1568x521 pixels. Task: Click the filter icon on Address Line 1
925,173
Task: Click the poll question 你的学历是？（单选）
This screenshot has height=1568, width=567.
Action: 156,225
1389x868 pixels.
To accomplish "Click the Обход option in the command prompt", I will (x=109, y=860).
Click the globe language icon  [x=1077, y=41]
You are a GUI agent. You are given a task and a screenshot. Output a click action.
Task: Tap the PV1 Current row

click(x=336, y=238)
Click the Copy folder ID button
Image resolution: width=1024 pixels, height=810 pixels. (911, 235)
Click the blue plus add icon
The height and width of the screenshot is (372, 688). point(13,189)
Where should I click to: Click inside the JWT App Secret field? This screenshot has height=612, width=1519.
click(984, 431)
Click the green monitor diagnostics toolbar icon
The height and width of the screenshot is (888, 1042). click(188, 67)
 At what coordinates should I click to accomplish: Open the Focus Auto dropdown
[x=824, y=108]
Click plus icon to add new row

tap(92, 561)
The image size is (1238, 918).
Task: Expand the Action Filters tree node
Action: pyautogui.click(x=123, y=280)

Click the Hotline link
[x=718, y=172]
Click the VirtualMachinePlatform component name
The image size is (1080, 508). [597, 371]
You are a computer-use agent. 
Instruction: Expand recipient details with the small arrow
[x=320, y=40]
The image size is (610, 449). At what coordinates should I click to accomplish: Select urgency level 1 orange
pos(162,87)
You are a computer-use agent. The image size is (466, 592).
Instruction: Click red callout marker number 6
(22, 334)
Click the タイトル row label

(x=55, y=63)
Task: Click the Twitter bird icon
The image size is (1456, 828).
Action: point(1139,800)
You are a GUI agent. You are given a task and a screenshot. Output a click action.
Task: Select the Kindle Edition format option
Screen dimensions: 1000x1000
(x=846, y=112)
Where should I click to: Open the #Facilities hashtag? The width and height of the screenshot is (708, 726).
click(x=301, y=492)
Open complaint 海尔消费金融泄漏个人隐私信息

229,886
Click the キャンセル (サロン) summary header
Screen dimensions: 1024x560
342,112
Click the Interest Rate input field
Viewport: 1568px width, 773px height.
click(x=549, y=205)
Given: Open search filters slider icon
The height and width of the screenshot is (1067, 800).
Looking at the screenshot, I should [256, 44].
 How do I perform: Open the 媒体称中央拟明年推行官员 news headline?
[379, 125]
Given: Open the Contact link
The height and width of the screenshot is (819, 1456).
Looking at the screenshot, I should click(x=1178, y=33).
######
WHAT YOU NEED TO DO => Restate the data above word for word. Leave nothing out.

YOUR RESPONSE =>
1568x521 pixels. Task: Click the filter icon on Address Line 1
925,173
Task: Click the poll question 你的学历是？（单选）
This screenshot has height=1568, width=567.
Action: 156,225
1389x868 pixels.
To accomplish "Click the Обход option in the command prompt", I will (x=109, y=860).
Click the globe language icon  [x=1077, y=41]
You are a GUI agent. You are given a task and a screenshot. Output a click action.
Task: Tap the PV1 Current row

click(x=336, y=238)
Click the Copy folder ID button
Image resolution: width=1024 pixels, height=810 pixels. (911, 235)
Click the blue plus add icon
The height and width of the screenshot is (372, 688). point(13,189)
Where should I click to: Click inside the JWT App Secret field? This screenshot has height=612, width=1519.
click(984, 431)
Click the green monitor diagnostics toolbar icon
The height and width of the screenshot is (888, 1042). click(188, 67)
 At what coordinates should I click to accomplish: Open the Focus Auto dropdown
[x=824, y=108]
Click plus icon to add new row

tap(92, 561)
The image size is (1238, 918).
Task: Expand the Action Filters tree node
Action: pyautogui.click(x=123, y=280)

Click the Hotline link
[x=718, y=172]
Click the VirtualMachinePlatform component name
The image size is (1080, 508). [597, 371]
You are a computer-use agent. 
Instruction: Expand recipient details with the small arrow
[x=320, y=40]
The image size is (610, 449). At what coordinates should I click to accomplish: Select urgency level 1 orange
pos(162,87)
You are a computer-use agent. The image size is (466, 592).
Instruction: Click red callout marker number 6
(22, 334)
Click the タイトル row label

(x=55, y=63)
Task: Click the Twitter bird icon
The image size is (1456, 828).
Action: point(1139,800)
You are a GUI agent. You are given a task and a screenshot. Output a click action.
Task: Select the Kindle Edition format option
Screen dimensions: 1000x1000
(x=846, y=112)
Where should I click to: Open the #Facilities hashtag? The width and height of the screenshot is (708, 726).
click(x=301, y=492)
Open complaint 海尔消费金融泄漏个人隐私信息

229,886
Click the キャンセル (サロン) summary header
Screen dimensions: 1024x560
342,112
Click the Interest Rate input field
Viewport: 1568px width, 773px height.
click(x=549, y=205)
Given: Open search filters slider icon
The height and width of the screenshot is (1067, 800).
Looking at the screenshot, I should [256, 44].
 How do I perform: Open the 媒体称中央拟明年推行官员 news headline?
[379, 125]
Given: Open the Contact link
The height and width of the screenshot is (819, 1456).
Looking at the screenshot, I should click(x=1178, y=33).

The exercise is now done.